Routing marine mammal (and other marine taxa) telemetry tracks around water has been an issue on the wish list of bio-loggers for many years now. A number of approaches have been pursued over the years. But, many have either required censoring/cherry-picking of data OR extensive computational time. Here, we rely on routing technologies that many of us use daily when we query our phones for directions from point A to point B. In brief, a network of nodes and edges are created that represent possible paths through water (and, around land) within the study area. Creation of this feature can take many hours. However, once the network is created, it does not need to be repeated for that study area. This graph is then used to determine the shortest path between two points through the network. This step is fast so hundreds of tracks can be re-routed around land in just a few minutes. To our knowledge, this network/graph approach has not been applied to the movement of marine animals. The approach we outline here (and implement within the ‘pathroutr’ package) is intended to be used in conjunction with a predicted track output from a movement model (e.g. from the R package crawl). To reduce computational time, we only focus on fixing the portions of the predicted track that cross land.
The package does rely on the availability of a PostgreSQL databse with both the PostGIS and pgRouting extensions installed. This database could be running locally or within your enterprise/academic IT infrastructure, or on a cloud service. While detailed knowledge of PostgreSQl, PostGIS, and pgRouting are not a requirement, the large size and computational requirements of the network means you will likely benefit from some investment in optimization of the server configuration (i.e., you might need a lot of memory! and more than a few CPUs) if your study are is large or includes complicated land structures.
library(tidyverse)
library(crawl)
library(ptolemy)
library(sf)
library(tictoc)
library(mapview)
library(RPostgres)
library(here)
This approach relies on the pgRouting extension to PostgreSQL. You’ll need to have access to a properly configured database server. This initial example is based on a local installation on macOS. The easiest option on macOS is to install with homebrew
brew install postgresql
brew install postgis
brew install pgrouting
At this point, you’ll need to do some additional setup on your macOS machine to get postgres up and running. If you manage homebrew with the same user account as you do all your R work, then you can skip this first part (you can just run initdb and your database cluster will be created in the default location).

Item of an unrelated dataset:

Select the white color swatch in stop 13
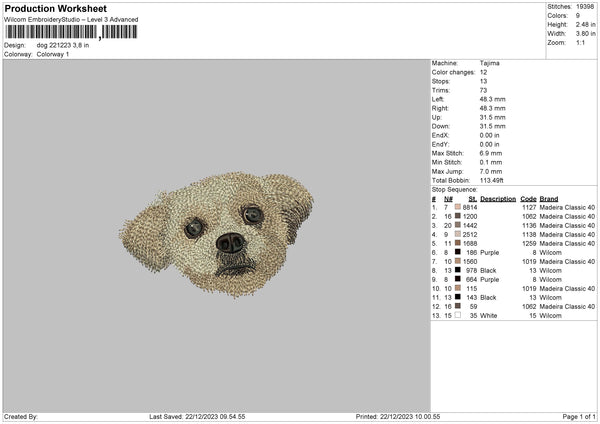The image size is (600, 424). point(458,315)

Otherwise, you need to make sure the postgres database is initiated into a directory that you have full read/write access to.
mkdir ~/postgres
initdb -D /Users/$(whoami)/postgres
pg_ctl -D /Users/$(whoami)/postgres -l /Users/$(whoami)/logfile start
createdb
pg_ctl -D /Users/$(whoami)/postgres -l /Users/$(whoami)/logfile stop
The above steps initiated the database cluster and then calls pg_ctl to start the cluster. Then, createdb creates a database (the name of the database defaults to $(whoami), but you may want to give your database a name that is relevant to your study area). The last statement stops the server.

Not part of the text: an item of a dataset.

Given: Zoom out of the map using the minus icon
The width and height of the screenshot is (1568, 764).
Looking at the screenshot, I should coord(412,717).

To make things a bit easier on ourselves, we’ll create a few aliases in our .bash_profile for the start and stop commands. Open up .bash_profile in an editor and add the following lines
alias pg_start='pg_ctl -D /Users/$(whoami)/postgres -l /Users/$(whoami)/logfile start'
alias pg_stop='pg_ctl -D /Users/$(whoami)/postgres -l /Users/$(whoami)/logfile stop'
Lastly, let’s start up our posgres server by typing pg_start in the terminal. Note, this will not start your server automatically after a restart. There are ways to make this an option and a few minutes searching the internet will likely guide you to success.

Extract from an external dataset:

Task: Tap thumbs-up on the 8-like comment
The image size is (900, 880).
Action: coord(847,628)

Now, you need to install the PostGIS and pgRouting extensions into your postgres database. We can do this from the command line. If you provided a name for your database, you’ll want to include it after the psql. This will not work if your brew install steps above were not successful.
psql
CREATE EXTENSION postgis;
CREATE EXTENSION pgrouting;
SELECT PostGIS_Version();
SELECT pgr_version();
exit
It is also a good idea to change some of the default configurations for your postgres/postgis server to optimize performance for some of the complicated spatial operations and queries. These are settings I chose for a relatively new Macbook Pro.
ALTER SYSTEM SET work_mem = '1500MB';
ALTER SYSTEM SET shared_buffers = '4GB';
ALTER SYSTEM SET maintenance_work_mem = '1GB';
ALTER SYSTEM SET max_parallel_workers_per_gather = 4;
ALTER SYSTEM SET synchronous_commit = 'off';
ALTER SYSTEM SET fsync = 'off';
ALTER SYSTEM SET random_page_cost = 1.1;
ALTER SYSTEM SET wal_buffers = '16MB';
ALTER SYSTEM SET effective_cache_size = '10GB';
ALTER SYSTEM SET checkpoint_segments = 1600;
SELECT pg_reload_conf();
First, we will load in a seal track from the crawl package we’ll use as our demonstration. While we’re at it, let’s also go ahead and load up our land barrier layer by pulling the Alaska data from the ptolemy package and crop it to our study area. The final sf::st_union() is important because we need land_barrier to be a multipolygon geometry type. Also, note we are transforming everything into *epsg:3338 projection.
data("harborSeal_sf")
harborSeal_sf <- harborSeal_sf %>%
st_transform(3338)
ak <- ptolemy::alaska()
## importGSHHS status:
## --> Pass 1: complete: 10988 bounding boxes within limits.
## --> Pass 2: complete.
## --> Clipping...
land_barrier <- ak %>%
st_crop(harborSeal_sf %>% st_transform(3338)) %>%
sf::st_collection_extract('POLYGON') %>%
sf::st_cast('POLYGON') %>%
sf::st_union()
The next thing we need to do is connect our R session to the database so we can push up some data and run some commands. You’ll need the RPostgres() package installed. If you chose a different name for your database you’ll want to include it as an argument to the dbConnect() function (e.g. dbname = 'my_db')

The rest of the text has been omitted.